Marketing Monday: I need a new website, too

I have a confession.

In this marketing series, I write about integrated marketing and aligning all your marketing channels — your website, blog, social media, email newsletter and brochures, for example — to help tell your story.

I believe in the importance of using all available methods to talk with your current and potential clients, and the data show consumers increasingly do online research before making a purchase.

But the truth is, I need a new website.

When I launched my consulting business, I aimed at the direct-to-consumer farmers and farmers markets as my niche. I had a website built for Newvine Growing that reflected that passion, and it still does a nice job of telling that story.

My website for Newvine Growing focuses on the farm and farmers market niche.

My website for Newvine Growing focuses on the farm and farmers market niche.

But the way my marketing consulting practice has evolved, my client base is much more diverse. I’ve worked with musicians, universities and trade organizations. Even within the food space, I’ve ranged from a family-owned grocery to an upscale Italian restaurant to a couple of professional groups.

So I bought colleennewvine.com and I’m in the process of getting a new site built to speak to a wider range of clients. In the meantime, it points to my LinkedIn profile.

For now, colleennewvine.com points to my LinkedIn public profile.

For now, colleennewvine.com points to my LinkedIn public profile.

Recently I’ve spoken with several friends who work in tech-savvy fields — website design and content strategy, for example — who complained about disappointments with their own online presence.

You could take that as our being hypocrites, telling our clients about the value of something we don’t do ourselves.
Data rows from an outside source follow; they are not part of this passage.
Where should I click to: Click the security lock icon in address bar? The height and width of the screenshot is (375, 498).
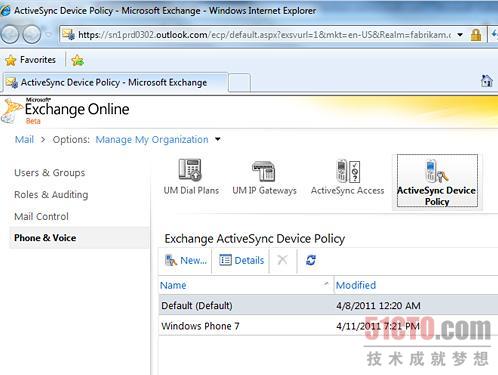pyautogui.click(x=476, y=35)
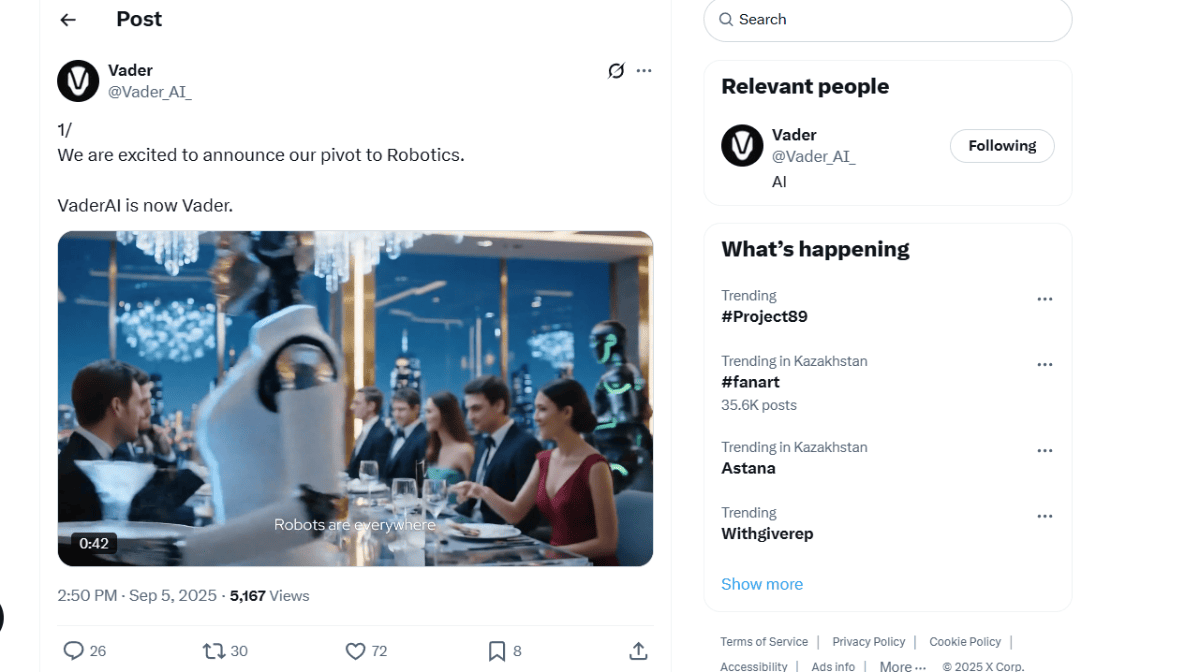Click Vader's avatar in Relevant people
This screenshot has height=672, width=1200.
click(742, 146)
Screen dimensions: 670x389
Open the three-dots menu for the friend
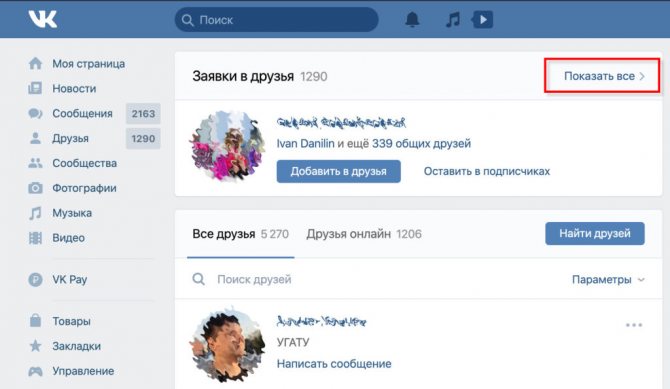634,325
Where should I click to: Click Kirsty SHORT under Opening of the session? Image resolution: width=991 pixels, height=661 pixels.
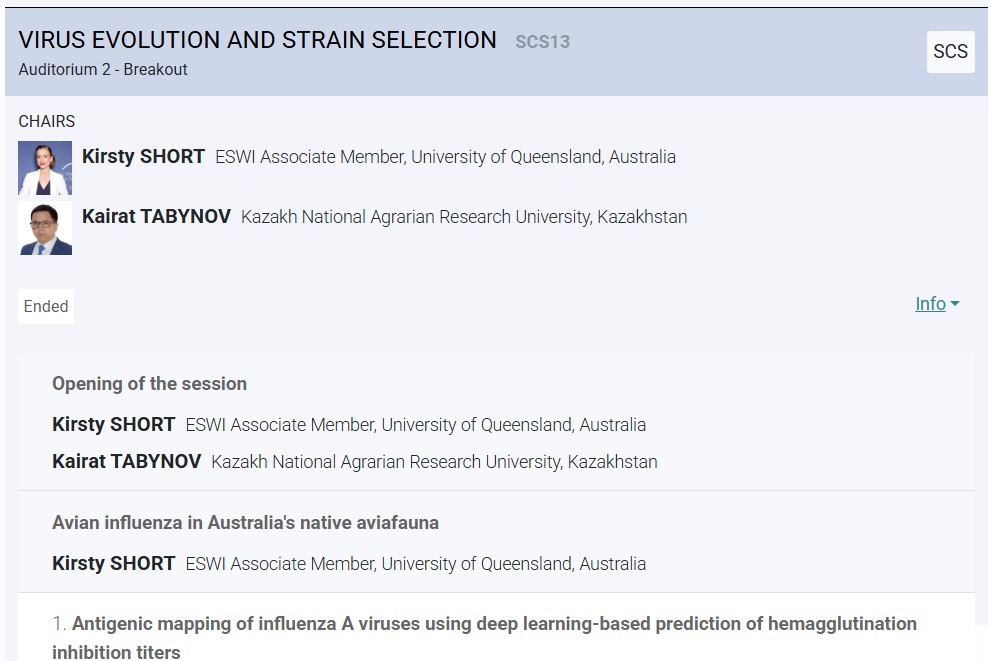(113, 425)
The cobbler’s children have no shoes.

Instead, I share my dirty little secret because I get it. Even when you work hard to develop a marketing strategy, it’s a constantly moving target.

Maybe the technology changes or your customers’ needs change. The beautiful website you paid a lot of money for doesn’t work well on smartphones, or you loved your print brochures and you’re flummoxed by social media.
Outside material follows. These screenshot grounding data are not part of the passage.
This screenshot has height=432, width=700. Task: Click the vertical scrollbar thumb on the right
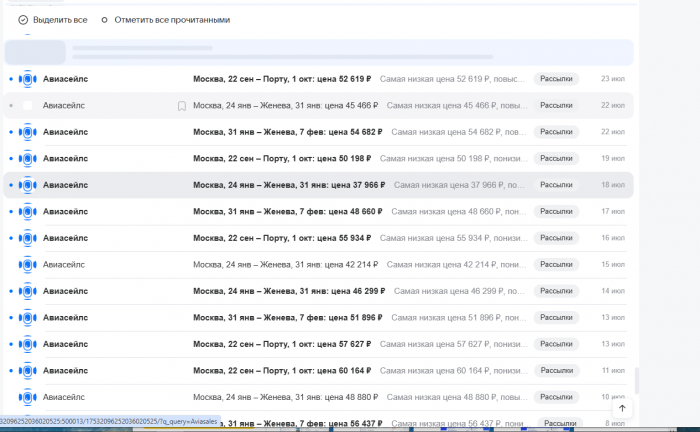coord(635,381)
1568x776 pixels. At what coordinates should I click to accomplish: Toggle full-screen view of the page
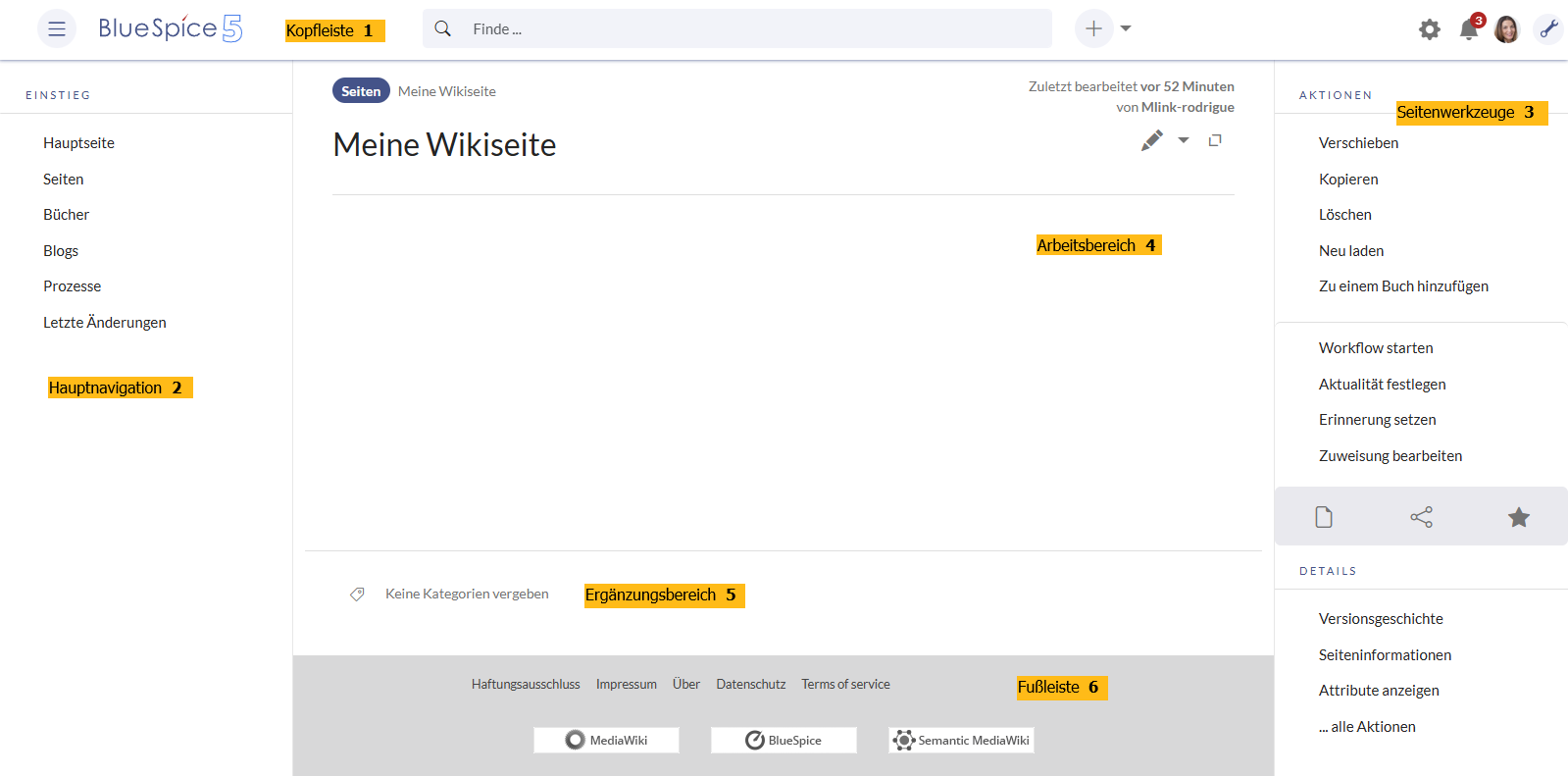tap(1215, 140)
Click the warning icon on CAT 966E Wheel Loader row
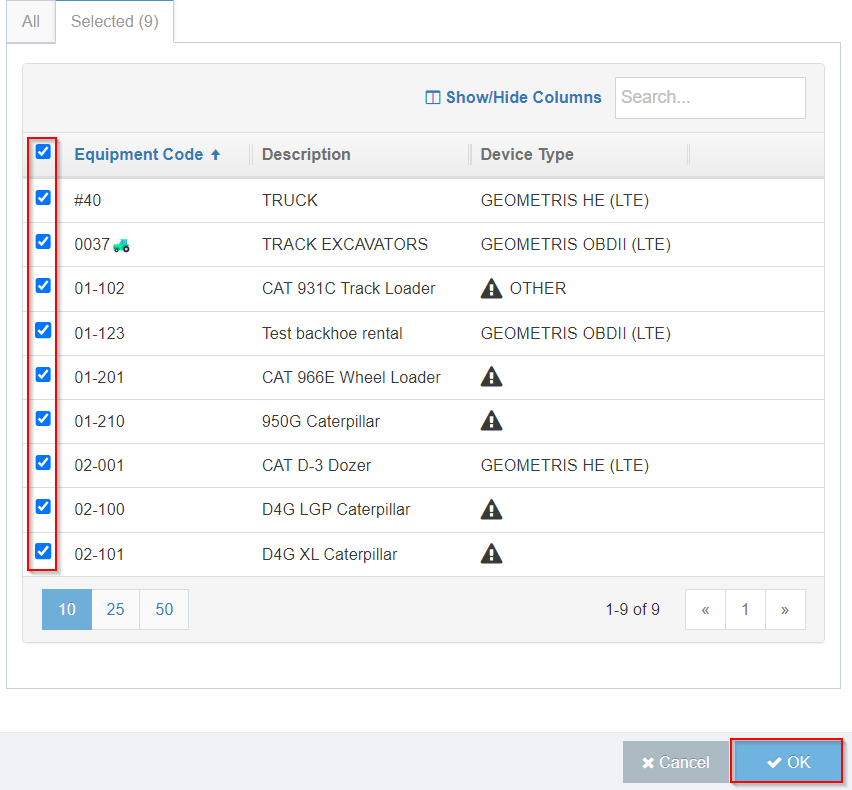The image size is (852, 790). [491, 376]

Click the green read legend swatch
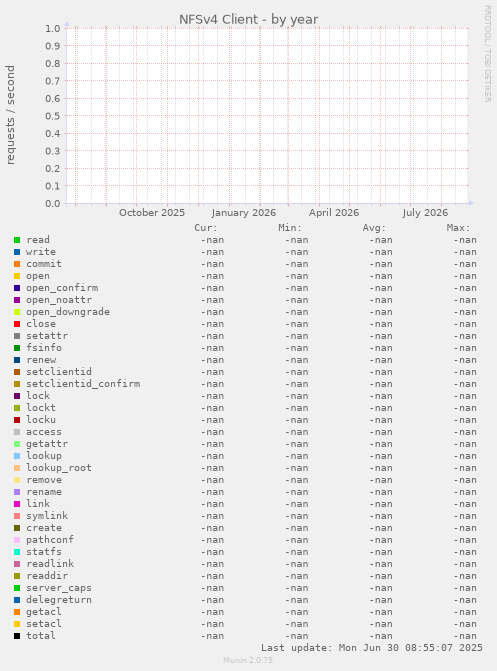click(17, 240)
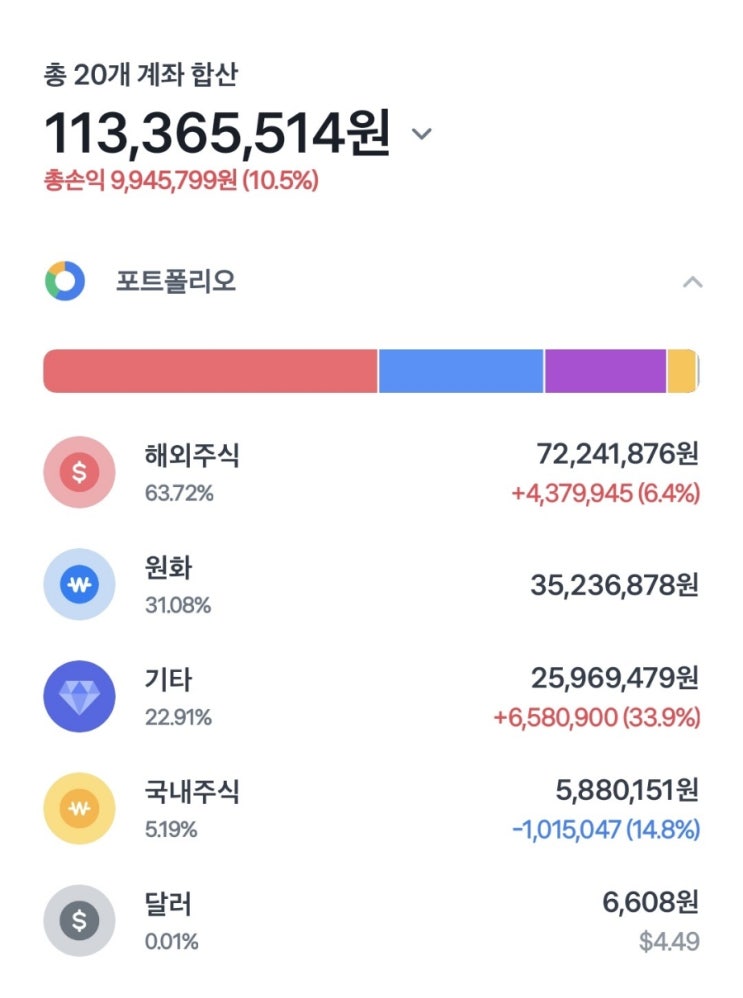Image resolution: width=743 pixels, height=998 pixels.
Task: Collapse the 포트폴리오 section chevron
Action: (x=693, y=282)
Or maybe your business changes. Your marketing strategy works for who you were but not for who you are or who you hope to become.

Running a business means managing numerous ongoing tasks, whether that’s billing or payroll or inventory or answering emails.
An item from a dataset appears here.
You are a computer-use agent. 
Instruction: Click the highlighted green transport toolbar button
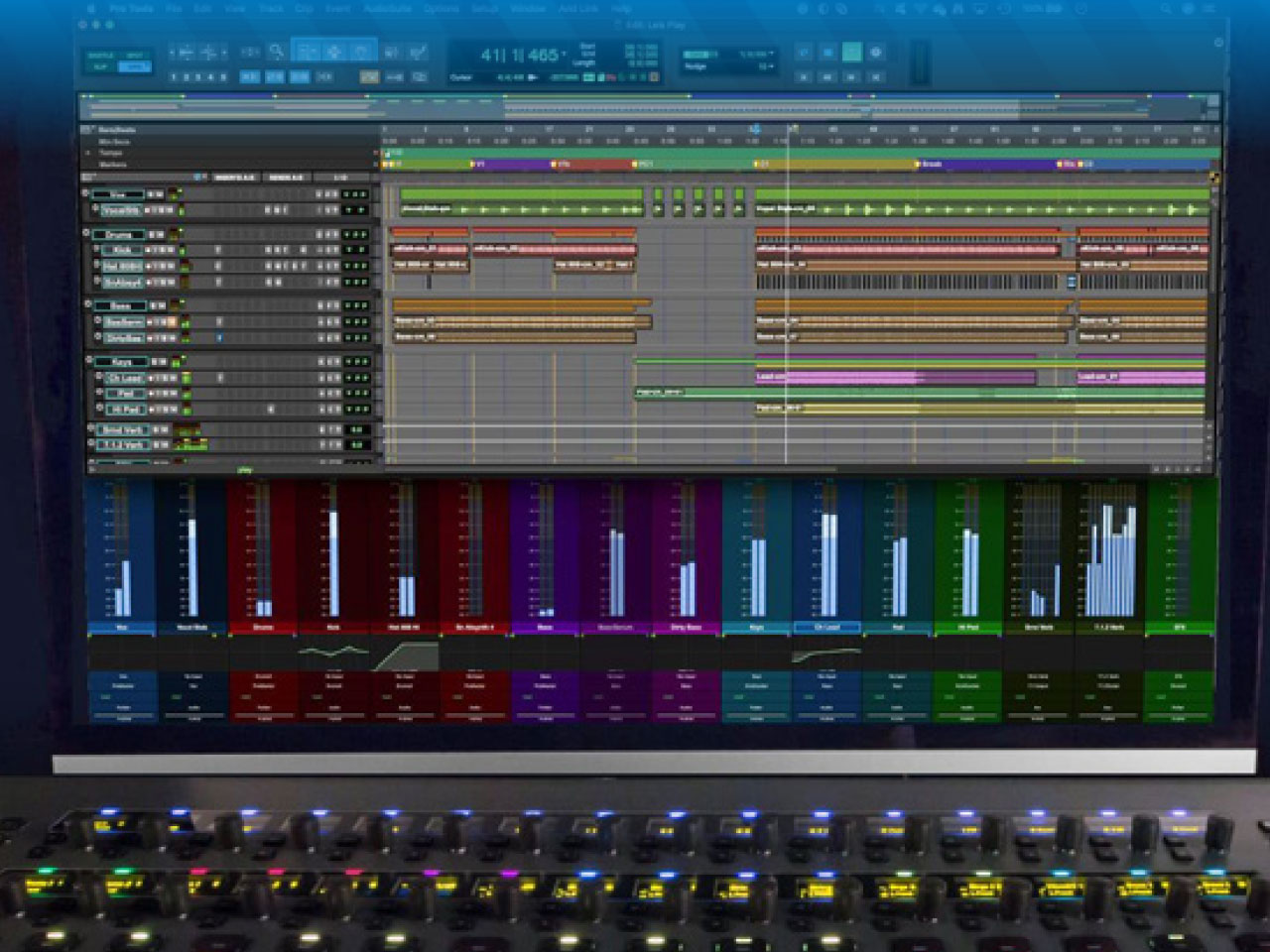pos(850,53)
Although marketing might seem like something you can finish and forget, it requires ongoing maintenance to ensure it stays in sync with your business needs.

And with that, I commit to getting my new website launched as soon as I can.

Colleen Newvine Tebeau is a reporter and editor who then earned her MBA at University of Michigan with emphases in marketing and corporate strategy.  She is a marketing consultant who helps small and midsized organizations with strategy and tactics, including social media and communications.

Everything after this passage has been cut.